Kind of... By the end of the book, Rudi himself - I did mention that Rudi's back, didn't I? No? Well, RUDI'S BACK! YAY! - is pretty bewildered by some of the revelations, and aghast at what the future may hold. But that's the nature of Fractured Europe, I think - there is no neat resolution, we don't get all the answers, and there is an unsettling sense that no-one is really in control. (Of course no-one is in control, ever, anywhere, but that's such a worrying idea that we spin conspiracy theories and postulate sinister masterminds: it's easier to believe a genius is running the show, even an evil one, than accept the directionless, emergent chaos that is the alternative. Hutchinson refuses to comfort us by affirming that conspiracy rules OK, while not denying that there are conspiracies afoot).
Did I sound excited to meet Rudi again? of course I am. I just love Rudi. He's so capable, so resigned, so... upright. Surveying what's been done to Alice, "Rudi felt his heart break". Unlike others here, all he really wants to do is to run his little restaurant, not be swindled by the meat suppliers, and to keep the "cohorts of individual creeps, ghouls, crooks and gentleman adventurers" at bay. That sounds a tall order, in a continent where, seemingly, everyone wants to be a spy: I think that - despite the focus on spyycraft, the jargon - one of the targets of this book is the general obsession with espionage, with the glamour of it (at one point Alice meets a man she describes to herself as a "Poundshop Harry Lime" and reflects that she herself is therefore a "Poundshop James Bond").

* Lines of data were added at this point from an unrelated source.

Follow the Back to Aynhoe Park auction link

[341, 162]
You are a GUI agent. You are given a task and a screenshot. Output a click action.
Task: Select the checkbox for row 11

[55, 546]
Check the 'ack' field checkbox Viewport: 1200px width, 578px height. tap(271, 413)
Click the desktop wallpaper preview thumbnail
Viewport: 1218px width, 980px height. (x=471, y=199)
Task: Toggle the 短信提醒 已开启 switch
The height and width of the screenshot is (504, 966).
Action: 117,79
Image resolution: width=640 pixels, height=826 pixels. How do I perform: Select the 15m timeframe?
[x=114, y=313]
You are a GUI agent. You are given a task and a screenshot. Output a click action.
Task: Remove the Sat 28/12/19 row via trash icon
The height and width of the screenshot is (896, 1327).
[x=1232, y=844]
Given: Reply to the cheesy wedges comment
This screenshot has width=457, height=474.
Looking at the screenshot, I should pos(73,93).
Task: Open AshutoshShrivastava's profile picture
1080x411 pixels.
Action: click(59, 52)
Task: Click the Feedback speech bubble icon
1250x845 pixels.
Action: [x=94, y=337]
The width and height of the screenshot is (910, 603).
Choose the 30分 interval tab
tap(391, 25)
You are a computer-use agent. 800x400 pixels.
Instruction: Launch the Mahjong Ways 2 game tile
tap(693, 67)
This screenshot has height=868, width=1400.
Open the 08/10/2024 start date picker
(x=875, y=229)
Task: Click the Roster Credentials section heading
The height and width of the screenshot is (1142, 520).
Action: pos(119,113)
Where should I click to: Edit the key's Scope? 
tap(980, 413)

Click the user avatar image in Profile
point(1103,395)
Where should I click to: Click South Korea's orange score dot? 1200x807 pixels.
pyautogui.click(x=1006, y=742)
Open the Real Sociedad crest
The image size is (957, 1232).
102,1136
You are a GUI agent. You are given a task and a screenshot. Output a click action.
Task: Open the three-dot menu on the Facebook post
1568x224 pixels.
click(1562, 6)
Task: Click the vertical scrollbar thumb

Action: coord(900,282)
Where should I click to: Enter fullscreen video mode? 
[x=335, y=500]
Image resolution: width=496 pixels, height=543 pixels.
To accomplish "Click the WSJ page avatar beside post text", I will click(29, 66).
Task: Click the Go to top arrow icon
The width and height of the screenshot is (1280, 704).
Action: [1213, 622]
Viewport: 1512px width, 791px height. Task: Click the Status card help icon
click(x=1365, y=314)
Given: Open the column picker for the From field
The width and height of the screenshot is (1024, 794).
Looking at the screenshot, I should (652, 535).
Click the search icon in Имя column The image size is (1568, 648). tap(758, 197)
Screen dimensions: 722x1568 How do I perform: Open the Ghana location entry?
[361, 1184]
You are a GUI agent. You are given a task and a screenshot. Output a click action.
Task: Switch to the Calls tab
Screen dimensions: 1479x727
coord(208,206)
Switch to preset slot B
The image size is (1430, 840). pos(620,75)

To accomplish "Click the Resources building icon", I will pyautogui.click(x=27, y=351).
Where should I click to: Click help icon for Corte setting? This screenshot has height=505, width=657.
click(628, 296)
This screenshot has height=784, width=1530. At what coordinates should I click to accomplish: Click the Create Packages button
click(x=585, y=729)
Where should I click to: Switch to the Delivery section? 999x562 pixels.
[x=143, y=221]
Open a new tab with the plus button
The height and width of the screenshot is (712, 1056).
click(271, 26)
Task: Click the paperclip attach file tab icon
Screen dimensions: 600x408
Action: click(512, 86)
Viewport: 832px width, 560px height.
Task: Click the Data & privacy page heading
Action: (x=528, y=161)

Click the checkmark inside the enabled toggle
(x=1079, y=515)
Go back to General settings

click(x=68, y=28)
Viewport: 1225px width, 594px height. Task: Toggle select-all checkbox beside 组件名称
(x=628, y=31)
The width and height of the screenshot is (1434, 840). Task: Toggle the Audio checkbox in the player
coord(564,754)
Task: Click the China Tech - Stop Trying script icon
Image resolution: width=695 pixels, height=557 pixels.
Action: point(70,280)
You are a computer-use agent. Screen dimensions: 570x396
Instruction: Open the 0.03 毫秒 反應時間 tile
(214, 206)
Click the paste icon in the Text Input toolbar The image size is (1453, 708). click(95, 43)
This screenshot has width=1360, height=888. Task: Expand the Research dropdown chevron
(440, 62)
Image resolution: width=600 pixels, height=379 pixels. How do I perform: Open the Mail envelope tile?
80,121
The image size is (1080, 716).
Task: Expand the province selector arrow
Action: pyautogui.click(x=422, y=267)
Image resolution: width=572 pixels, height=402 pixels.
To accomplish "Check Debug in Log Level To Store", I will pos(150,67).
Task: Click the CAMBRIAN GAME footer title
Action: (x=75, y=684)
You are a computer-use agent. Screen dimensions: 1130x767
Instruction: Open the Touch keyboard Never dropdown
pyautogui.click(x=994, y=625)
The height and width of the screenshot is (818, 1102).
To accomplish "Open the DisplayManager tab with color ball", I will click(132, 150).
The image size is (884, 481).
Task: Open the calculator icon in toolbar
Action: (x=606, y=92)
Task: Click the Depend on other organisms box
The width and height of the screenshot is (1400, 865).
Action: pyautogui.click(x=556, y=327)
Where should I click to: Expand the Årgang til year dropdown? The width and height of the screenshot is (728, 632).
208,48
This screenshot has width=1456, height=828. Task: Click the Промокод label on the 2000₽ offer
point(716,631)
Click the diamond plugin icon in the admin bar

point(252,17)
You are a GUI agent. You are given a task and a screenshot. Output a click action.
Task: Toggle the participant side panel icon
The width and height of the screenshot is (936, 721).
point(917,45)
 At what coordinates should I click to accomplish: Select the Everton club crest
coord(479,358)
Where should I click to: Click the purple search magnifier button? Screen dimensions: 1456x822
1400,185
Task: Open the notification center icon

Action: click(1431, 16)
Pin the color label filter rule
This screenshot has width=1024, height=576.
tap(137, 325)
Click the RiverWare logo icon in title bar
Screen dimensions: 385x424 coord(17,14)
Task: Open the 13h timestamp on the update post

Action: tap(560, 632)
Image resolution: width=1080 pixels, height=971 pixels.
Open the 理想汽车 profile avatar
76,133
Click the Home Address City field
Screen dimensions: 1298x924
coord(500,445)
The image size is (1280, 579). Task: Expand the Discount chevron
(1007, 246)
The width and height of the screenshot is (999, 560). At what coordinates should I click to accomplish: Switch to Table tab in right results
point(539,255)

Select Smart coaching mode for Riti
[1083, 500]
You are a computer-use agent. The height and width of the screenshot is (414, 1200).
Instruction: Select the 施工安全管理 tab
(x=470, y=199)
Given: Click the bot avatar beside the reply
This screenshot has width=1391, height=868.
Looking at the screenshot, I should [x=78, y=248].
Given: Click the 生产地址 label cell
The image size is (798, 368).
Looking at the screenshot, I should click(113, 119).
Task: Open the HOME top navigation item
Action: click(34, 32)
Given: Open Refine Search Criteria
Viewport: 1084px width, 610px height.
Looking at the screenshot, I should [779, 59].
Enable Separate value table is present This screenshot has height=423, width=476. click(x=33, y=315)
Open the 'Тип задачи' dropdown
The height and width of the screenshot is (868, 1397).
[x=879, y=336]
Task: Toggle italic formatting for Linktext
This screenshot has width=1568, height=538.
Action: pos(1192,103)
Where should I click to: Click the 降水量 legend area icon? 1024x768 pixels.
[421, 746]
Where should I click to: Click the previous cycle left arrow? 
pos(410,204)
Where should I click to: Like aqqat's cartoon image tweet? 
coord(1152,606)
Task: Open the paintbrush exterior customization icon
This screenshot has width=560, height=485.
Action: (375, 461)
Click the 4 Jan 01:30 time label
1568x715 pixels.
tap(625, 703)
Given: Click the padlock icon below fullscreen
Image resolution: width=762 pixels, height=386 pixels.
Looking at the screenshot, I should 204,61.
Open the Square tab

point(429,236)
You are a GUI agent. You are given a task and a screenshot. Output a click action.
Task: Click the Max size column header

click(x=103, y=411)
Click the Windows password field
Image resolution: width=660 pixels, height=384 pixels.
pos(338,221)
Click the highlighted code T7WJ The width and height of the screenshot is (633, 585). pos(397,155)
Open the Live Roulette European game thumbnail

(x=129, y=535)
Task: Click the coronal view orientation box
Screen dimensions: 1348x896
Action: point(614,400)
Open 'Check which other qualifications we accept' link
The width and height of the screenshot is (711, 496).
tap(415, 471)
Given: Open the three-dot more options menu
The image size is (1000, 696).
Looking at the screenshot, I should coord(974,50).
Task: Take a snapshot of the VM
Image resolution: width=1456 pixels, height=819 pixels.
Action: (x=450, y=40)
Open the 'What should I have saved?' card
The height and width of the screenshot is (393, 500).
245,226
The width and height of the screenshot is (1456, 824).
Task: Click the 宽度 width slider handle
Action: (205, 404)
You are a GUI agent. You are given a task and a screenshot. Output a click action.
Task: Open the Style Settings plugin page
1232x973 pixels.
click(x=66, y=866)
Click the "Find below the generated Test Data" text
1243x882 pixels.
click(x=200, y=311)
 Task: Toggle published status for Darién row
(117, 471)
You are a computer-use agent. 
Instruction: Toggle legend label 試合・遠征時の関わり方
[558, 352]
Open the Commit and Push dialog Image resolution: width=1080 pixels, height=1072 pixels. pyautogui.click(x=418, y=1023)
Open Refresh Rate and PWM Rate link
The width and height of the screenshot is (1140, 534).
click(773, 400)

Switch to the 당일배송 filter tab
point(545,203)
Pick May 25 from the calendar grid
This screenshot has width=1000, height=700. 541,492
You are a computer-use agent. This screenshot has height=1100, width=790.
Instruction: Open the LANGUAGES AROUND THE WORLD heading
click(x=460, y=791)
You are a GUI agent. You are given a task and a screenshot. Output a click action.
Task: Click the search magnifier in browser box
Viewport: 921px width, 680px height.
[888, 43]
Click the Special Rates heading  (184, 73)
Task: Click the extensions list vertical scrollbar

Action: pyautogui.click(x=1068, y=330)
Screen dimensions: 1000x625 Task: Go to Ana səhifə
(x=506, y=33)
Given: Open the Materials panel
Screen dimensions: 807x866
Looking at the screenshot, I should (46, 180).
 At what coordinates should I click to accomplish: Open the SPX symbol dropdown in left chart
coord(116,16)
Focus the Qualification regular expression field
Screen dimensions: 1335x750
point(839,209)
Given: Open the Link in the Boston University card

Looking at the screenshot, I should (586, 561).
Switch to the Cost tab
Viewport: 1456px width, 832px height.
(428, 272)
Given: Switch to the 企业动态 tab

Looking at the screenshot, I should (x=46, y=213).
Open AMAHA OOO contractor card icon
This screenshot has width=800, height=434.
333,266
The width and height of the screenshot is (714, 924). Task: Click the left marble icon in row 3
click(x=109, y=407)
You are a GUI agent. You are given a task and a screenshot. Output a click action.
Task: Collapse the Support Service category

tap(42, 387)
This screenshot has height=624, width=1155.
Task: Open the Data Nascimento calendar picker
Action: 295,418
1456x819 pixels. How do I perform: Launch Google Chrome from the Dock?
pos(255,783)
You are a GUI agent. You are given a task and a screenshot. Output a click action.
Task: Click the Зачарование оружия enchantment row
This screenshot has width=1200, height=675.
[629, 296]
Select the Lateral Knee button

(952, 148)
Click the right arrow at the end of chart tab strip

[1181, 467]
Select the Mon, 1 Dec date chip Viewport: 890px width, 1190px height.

Another focus is, clearly, the Little Englander mentality thats sees the preserved never-was of the Community as some kind of salvation, rather than a horrendous parody (make your own connection to current politics) and - in a wider sense - the current world trend towards extremes. Rudi is the perfect foil to this, a dignified, modest man with steel inside him, an inhabitant and product of deep Mitteleuropa. He is the counterpoint to the chaos and even, to a degree, the conspiracies. We can believe in Rudi and I salute Hutchinson for giving us that. More, his books take Europe seriously, as a place, not just colour: Hutchinson displays a familiarity with the places, the journeys, the ways of living. There's a cosmopolitanism here, a rooted cosmopolitanism, a sense we have to transcend the irritable scratchiness of nationality and resit the demagogues. It's a delight in countries and places and differences which is its own riposte to the narrowness of the Community and those who think like it.
This is, in short, a delightful book and also a serious book. I'm so glad that we have it to round off the Fractured Europe sequence. The whole thing is a considerable achievement, and while everything has to come to an end, I am also sad that this is the last book in Fractured Europe.